Using case is slightly more confusing than the if/elsif/else cycle, but if you’re writing a ton of those6, a case/when block can make more sense.

case also has one other nicety - it’s a thing all itself. Lookee:

puts case our_character
when "thing one"
	"Flying a kite"
when "thing two"
	"All kinds of bad tricks"
when "the cat in the hat"
	"Knows a lot about that"
else
	"All quiet on the Western front"
end

case, like everything else in Ruby, is itself an object, and in this case, we’re sending it as an argument to puts.

Nifty.

This brief object interlude is also something called foreshadowing. We’ll talk much more about objects on Wednesday and Thursday.

Like to noodle some more on case? Here’s just the thing.

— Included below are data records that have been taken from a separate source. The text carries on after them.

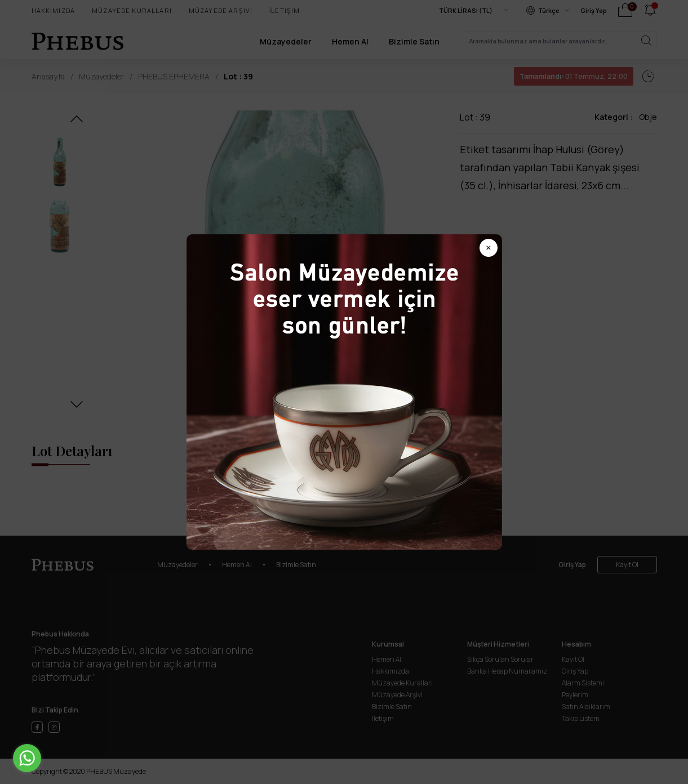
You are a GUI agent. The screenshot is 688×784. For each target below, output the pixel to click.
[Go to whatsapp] (27, 758)
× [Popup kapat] (489, 247)
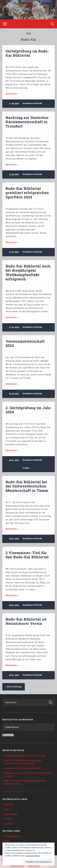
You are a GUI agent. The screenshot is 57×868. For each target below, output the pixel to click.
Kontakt (8, 824)
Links (7, 841)
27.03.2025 (14, 252)
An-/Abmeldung (12, 836)
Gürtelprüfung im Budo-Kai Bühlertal (27, 53)
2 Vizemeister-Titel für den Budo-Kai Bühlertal (27, 555)
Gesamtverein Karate (32, 103)
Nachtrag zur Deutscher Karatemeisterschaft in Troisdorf (27, 122)
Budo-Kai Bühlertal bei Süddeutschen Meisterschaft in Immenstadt (23, 762)
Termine (8, 819)
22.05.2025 (14, 174)
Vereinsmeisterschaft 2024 (25, 343)
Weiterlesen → (13, 94)
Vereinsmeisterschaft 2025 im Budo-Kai (25, 756)
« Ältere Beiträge (14, 687)
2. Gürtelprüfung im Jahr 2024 (28, 410)
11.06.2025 (14, 103)
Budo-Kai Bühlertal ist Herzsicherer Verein (26, 621)
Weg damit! (34, 866)
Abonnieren (8, 735)
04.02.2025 (14, 394)
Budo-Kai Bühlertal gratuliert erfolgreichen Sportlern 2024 (27, 193)
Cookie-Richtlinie (33, 856)
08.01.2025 (14, 460)
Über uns (9, 805)
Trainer (26, 468)
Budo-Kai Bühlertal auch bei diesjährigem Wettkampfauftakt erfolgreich (28, 272)
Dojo (7, 809)
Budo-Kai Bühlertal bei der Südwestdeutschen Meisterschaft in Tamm (27, 486)
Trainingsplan (11, 814)
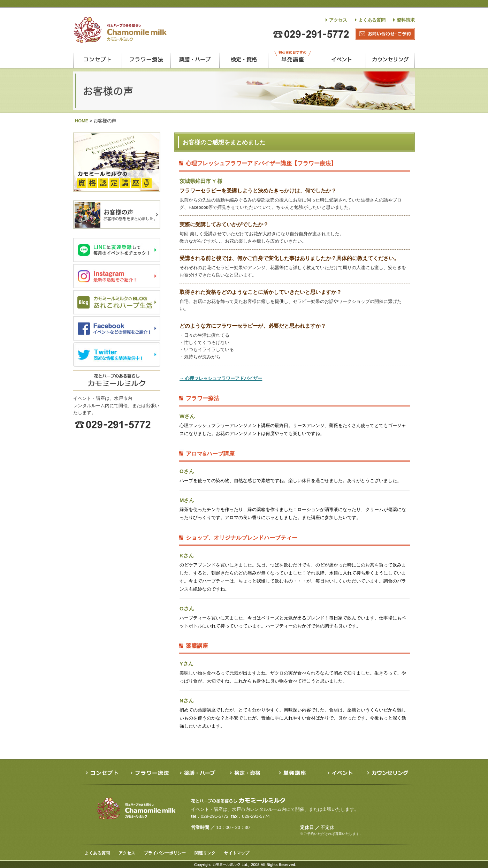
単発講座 (293, 59)
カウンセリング (390, 59)
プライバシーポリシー (165, 853)
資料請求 (406, 20)
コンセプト (97, 59)
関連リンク (205, 853)
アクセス (338, 20)
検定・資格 (244, 59)
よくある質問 (372, 20)
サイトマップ (237, 853)
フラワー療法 (146, 59)
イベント (342, 59)
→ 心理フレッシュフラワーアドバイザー (221, 378)
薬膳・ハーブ (195, 59)
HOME (82, 121)
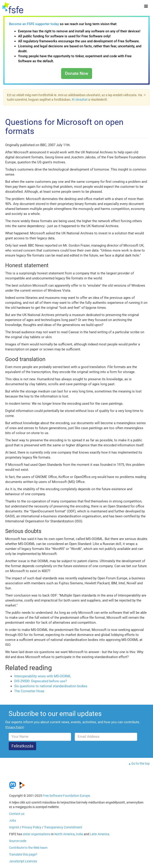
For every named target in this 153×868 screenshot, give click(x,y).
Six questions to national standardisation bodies (51, 686)
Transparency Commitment (63, 827)
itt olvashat (79, 99)
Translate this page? (23, 854)
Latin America (100, 834)
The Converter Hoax (29, 691)
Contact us (16, 814)
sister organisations (37, 834)
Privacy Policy (32, 827)
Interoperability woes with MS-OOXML (42, 676)
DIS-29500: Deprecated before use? (40, 681)
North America (65, 834)
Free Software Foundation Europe (66, 796)
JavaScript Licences (23, 861)
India (79, 834)
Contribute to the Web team (28, 847)
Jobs (12, 820)
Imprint (14, 827)
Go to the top (141, 763)
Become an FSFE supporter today (34, 24)
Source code (17, 841)
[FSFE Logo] (13, 8)
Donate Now (76, 73)
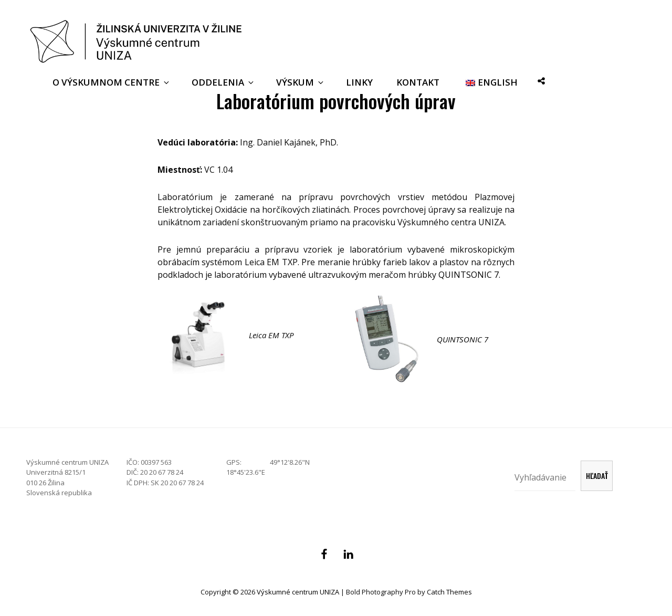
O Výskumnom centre (111, 82)
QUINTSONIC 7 (468, 275)
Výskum (300, 82)
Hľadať (597, 475)
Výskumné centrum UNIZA (298, 592)
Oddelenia (223, 82)
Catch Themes (449, 592)
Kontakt (418, 82)
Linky (359, 82)
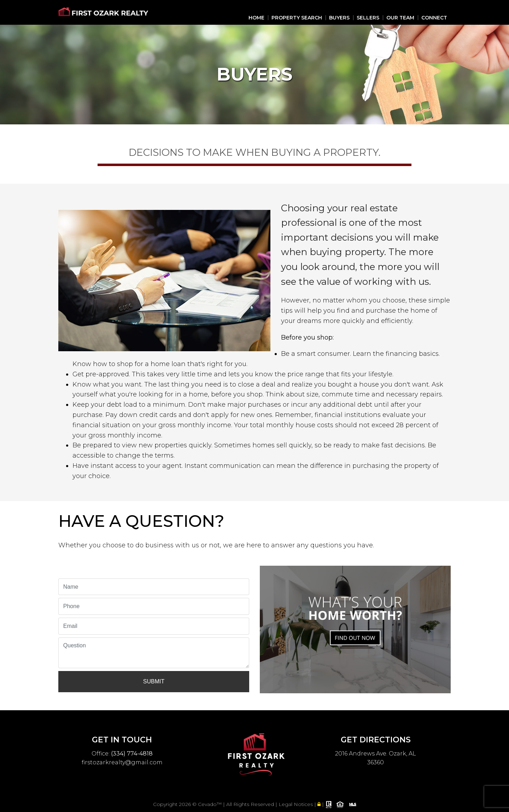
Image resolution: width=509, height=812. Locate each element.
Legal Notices (296, 804)
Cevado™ (210, 804)
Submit (154, 681)
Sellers (368, 18)
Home (256, 18)
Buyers (339, 18)
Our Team (400, 18)
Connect (434, 18)
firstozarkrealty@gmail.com (122, 762)
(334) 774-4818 (132, 753)
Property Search (297, 18)
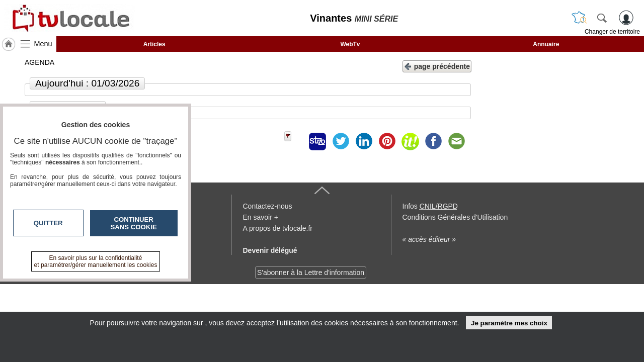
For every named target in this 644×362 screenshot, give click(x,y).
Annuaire (546, 44)
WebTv (350, 44)
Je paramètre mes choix (509, 323)
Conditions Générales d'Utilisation (455, 217)
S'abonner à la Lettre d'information (310, 273)
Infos (430, 206)
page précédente (437, 65)
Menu (43, 44)
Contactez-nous (268, 206)
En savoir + (261, 217)
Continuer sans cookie (134, 223)
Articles (154, 44)
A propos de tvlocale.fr (278, 228)
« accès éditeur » (429, 239)
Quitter (48, 223)
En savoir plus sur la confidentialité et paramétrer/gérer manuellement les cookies (96, 261)
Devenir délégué (270, 250)
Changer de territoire (612, 32)
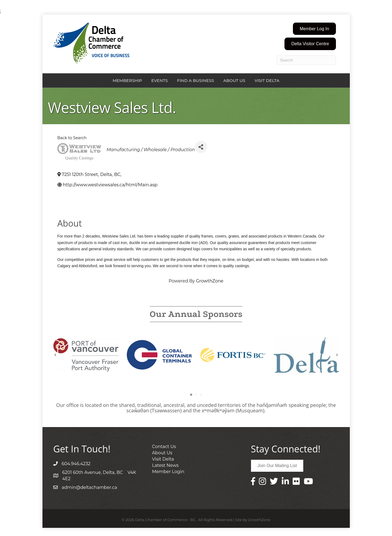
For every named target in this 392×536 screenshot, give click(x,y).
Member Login (168, 471)
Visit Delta (267, 80)
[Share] (201, 147)
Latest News (166, 465)
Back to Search (72, 138)
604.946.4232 (76, 464)
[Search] (306, 60)
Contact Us (164, 446)
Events (160, 80)
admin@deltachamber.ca (90, 487)
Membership (127, 80)
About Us (234, 80)
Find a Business (195, 80)
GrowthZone (210, 281)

  1. Short for Interactive Ruby Shell

  2. What to see for yourself? 10.times.class 

  3. You can tell ARGV is a constant by its all-caps nature. Constants in Ruby are things that are supposed to remain static and unchanged. It will let you change it, but it will squawk at you when you do so. More on ARGV. More on constants

  4. Well, what it actually does it prints the result of calling .to_s on the argument passed to it. So, sometimes it can throw an error if the argument passed to it can’t be converted into a string. 

  5. Hey, it’s Ruby and there actually several slightly different ways to test equality. You can read more about them over at StackOverflow

  6. Later in class, we’ll talk about why you generally shouldn’t be writing a ton of these clauses in a single chain. But, like I said, that’s later.